Today’s
main event at the intersection of College Admissions Boulevard and Ethics
Avenue is the oral arguments before the United States Supreme Court in the
affirmative action case, Fisher v. Texas. That case, and that issue, will undoubtedly
generate much discussion in the coming months, this space included.
The
court case is not the only admissions-related ethical issue deserving of
attention on this day, however. For many
of us on the secondary side of the desk, today is significant as the deadline
to submit National Merit applications.
The
National Merit Scholarship Program is the nation’s oldest and largest merit
scholarship program, dating back to the 1950’s.
The National Merit program provides nearly 50 million dollars in
scholarships each year, most funded either by colleges or by corporations that
fund scholarships for children of employees.
Last
fall New York University announced that it will no longer fund National Merit
Scholarships. Whenever a college breaks
out of the admissions pack, everyone watches to see if it is the beginning of a
movement, and at the time Bloomberg News described the NYU move as “another
blow to National Merit.” That seems a
bit melodramatic, given that there is no evidence that the National Merit
program is terminally ill, but two issues related to National Merit (and its
parallel program, the National Achievement Program for Outstanding Negro
Students) raise questions about whether they are relevant in the 21st
century or relics of the 1950’s similar to the Studebaker.
The
first and most objectionable is that initial eligibility for the National Merit
program is based solely on a student’s performance on the PSAT taken in the
junior year. That may be an efficient
way to screen candidates, but the use of a single test score as a “cutscore” is
at odds with best practice for use of college admission testing.
That
point was made by the NACAC Commission on the Use of Standardized Tests in
Undergraduate Admission (chaired by Harvard Dean of Admission and Financial Aid
Bill Fitzsimmons) in its 2008 report and in communications to NMSC and its
partner in crime, the College Board. (In the interest of full disclosure, I
served as President-elect of NACAC when the Testing Commission report was
adopted.) The NACAC communications fell
on deaf ears. The NMSC described the
PSAT as an “optimal vehicle,” while the College Board described the PSAT as “our
greatest access and equity tool” and supported the right of its client NMSC to
set its own policies.
What
are those fundamental principles? First
and foremost is that test results should be used in conjunction with other
factors. That is done in later stages of
the National Merit process, but you become a Semifinalist based on one test
taken on one day. Second is that any
test score is far from precise. The margin
of error on any section of the SAT or PSAT is 30 points, such that a score of
600 means that the score falls with the 570-630 range. National Merit’s use of a strict cutscore as
a sole criterion is invalid because it ignores the margin of error.
The
second issue is that National Merit determines Semifinalists based on a geographic
quota. The percentage of Semifinalists
by state corresponds to the state’s percentage of all the high school graduates
in the nation. What that means is that
the qualifying score to become a Semifinalist varies greatly depending on the
state one lives in. Should merit be defined differently in Massachusetts and
Mississippi? Should a student who moves
out of state after his sophomore year become a National Merit Semifinalist
while a classmate with higher PSAT scores who remains doesn’t?
What
constitutes merit? Jerome Karabel,
author of The Chosen, a fascinating history of college admissions at
Harvard, Yale, and Princeton, identifies that as the essential question for
college admissions in the 20th century, with the paradigm changing
from “best student” to “best graduate” to “best class.” The National Merit program has served America
well for almost 60 years, but it is a vestige of a simpler time when African-Americans
were called Negroes and the SAT was believed to measure aptitude and not
economic advantage. Is it time to change
how we define and measure merit for the 21st century?
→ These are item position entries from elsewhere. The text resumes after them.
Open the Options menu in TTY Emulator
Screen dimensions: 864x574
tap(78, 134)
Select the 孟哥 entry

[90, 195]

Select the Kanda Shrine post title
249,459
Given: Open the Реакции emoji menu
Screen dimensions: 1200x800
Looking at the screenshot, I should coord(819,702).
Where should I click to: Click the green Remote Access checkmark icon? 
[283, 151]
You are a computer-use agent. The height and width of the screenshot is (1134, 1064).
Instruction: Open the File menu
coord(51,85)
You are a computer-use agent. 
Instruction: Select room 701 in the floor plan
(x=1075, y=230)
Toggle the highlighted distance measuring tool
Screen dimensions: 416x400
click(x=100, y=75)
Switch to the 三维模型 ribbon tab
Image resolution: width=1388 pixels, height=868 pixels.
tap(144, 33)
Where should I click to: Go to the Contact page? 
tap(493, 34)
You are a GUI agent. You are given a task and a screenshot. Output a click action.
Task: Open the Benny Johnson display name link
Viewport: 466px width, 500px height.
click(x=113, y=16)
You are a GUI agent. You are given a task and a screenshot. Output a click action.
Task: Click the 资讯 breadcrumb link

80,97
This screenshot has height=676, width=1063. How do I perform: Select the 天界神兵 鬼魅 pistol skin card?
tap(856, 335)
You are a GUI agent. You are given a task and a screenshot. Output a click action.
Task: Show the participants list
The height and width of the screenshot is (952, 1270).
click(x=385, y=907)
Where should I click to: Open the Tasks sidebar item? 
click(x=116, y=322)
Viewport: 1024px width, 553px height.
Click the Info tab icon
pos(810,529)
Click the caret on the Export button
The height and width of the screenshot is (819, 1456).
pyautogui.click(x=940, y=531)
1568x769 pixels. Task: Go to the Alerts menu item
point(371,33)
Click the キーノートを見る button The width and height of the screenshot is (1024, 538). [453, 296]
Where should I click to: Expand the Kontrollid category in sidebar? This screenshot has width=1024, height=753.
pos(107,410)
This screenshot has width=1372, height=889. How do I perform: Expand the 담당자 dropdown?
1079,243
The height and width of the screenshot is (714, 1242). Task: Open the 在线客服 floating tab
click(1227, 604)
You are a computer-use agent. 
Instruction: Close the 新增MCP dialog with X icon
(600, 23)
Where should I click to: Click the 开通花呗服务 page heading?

I agree with Jim Jump. I served on the NACAC Commission with Bill Fitzsimmons and there was a feeling among the members of the committee that test prep does work to some extent, yet not everyone can afford test prep. In addition, I suffered a TBI recently and am even more aware of the things that one can do to affect "IQ" test scores. Those scores are not static! Yet teachers , counselors, and college admissions officers are not fully aware of how these things are affected by circumstances beyond the control of individual students. It is a great fallacy of our societal belief that certain people are "smarter" than others. How one defines "smart" is very different in different situations. If colleges are truly striving to have a diverse population, then they need to holistically look at a student without considering simple test scores. The National Merit competition is helping to drive the misconception of what is truly "meritorious".